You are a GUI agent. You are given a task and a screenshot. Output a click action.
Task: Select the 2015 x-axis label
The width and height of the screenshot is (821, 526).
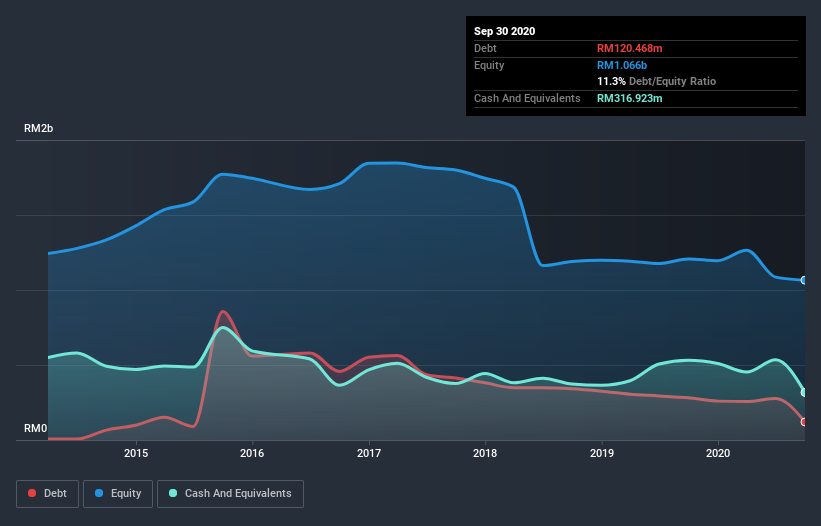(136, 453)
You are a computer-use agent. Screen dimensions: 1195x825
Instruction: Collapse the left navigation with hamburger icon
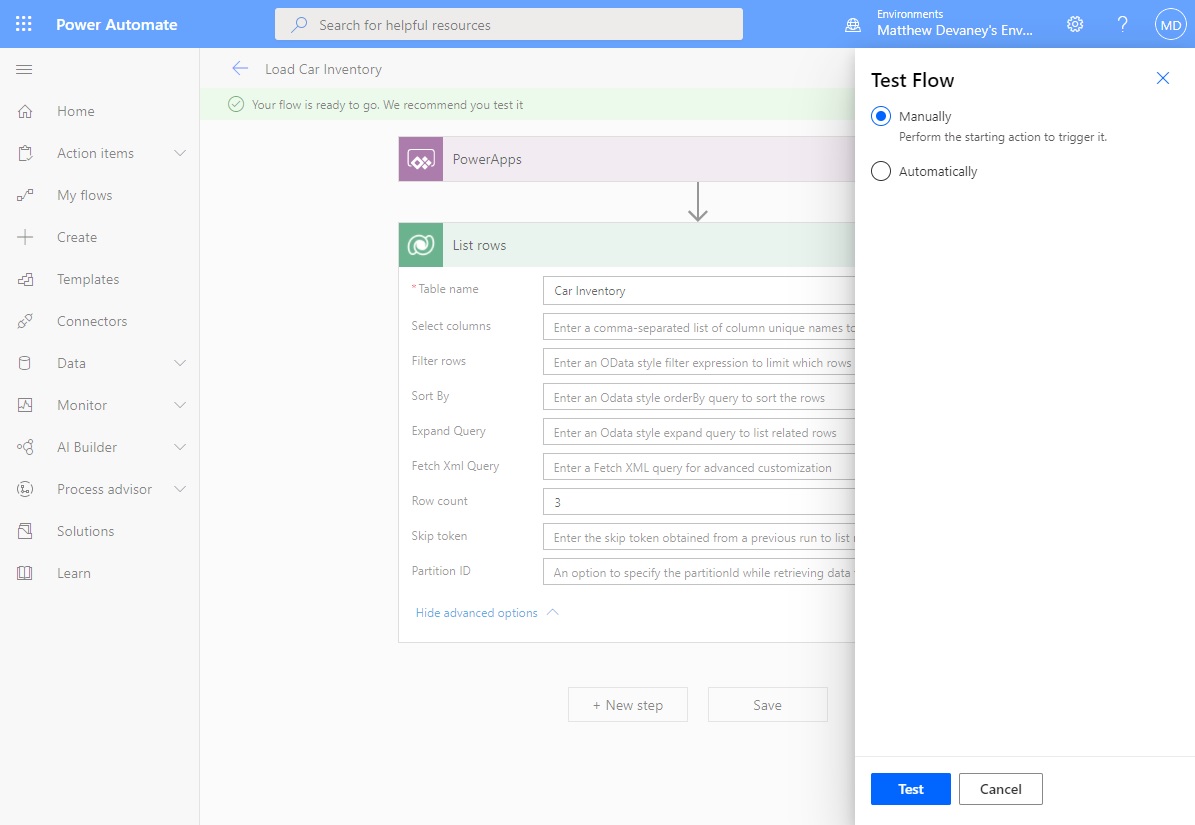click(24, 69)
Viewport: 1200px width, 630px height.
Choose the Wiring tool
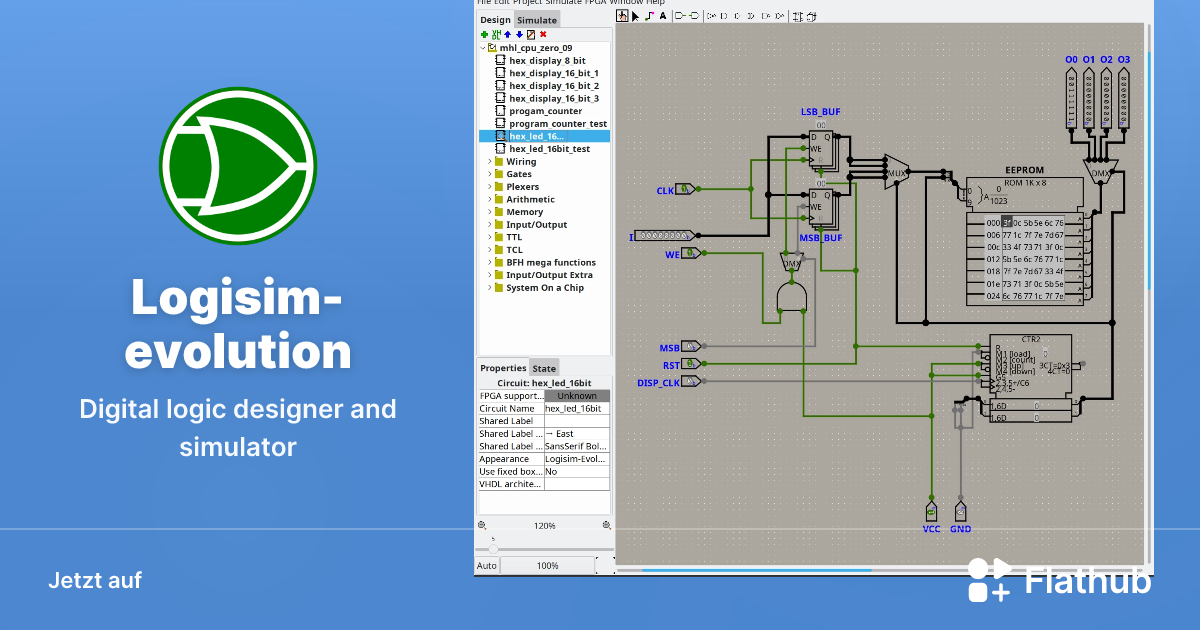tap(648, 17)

------

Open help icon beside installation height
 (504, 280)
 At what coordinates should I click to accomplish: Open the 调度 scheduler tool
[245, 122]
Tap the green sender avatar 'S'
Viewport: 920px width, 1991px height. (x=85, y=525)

------

» **PROBLEM TO WORK ON**
Look through the data and show every line containing "agent".

» **EXERCISE OUTPUT**
You are a GUI agent. You are given a task and a screenshot. Output a click action.
You are a computer-use agent. Screen dimensions: 1195x825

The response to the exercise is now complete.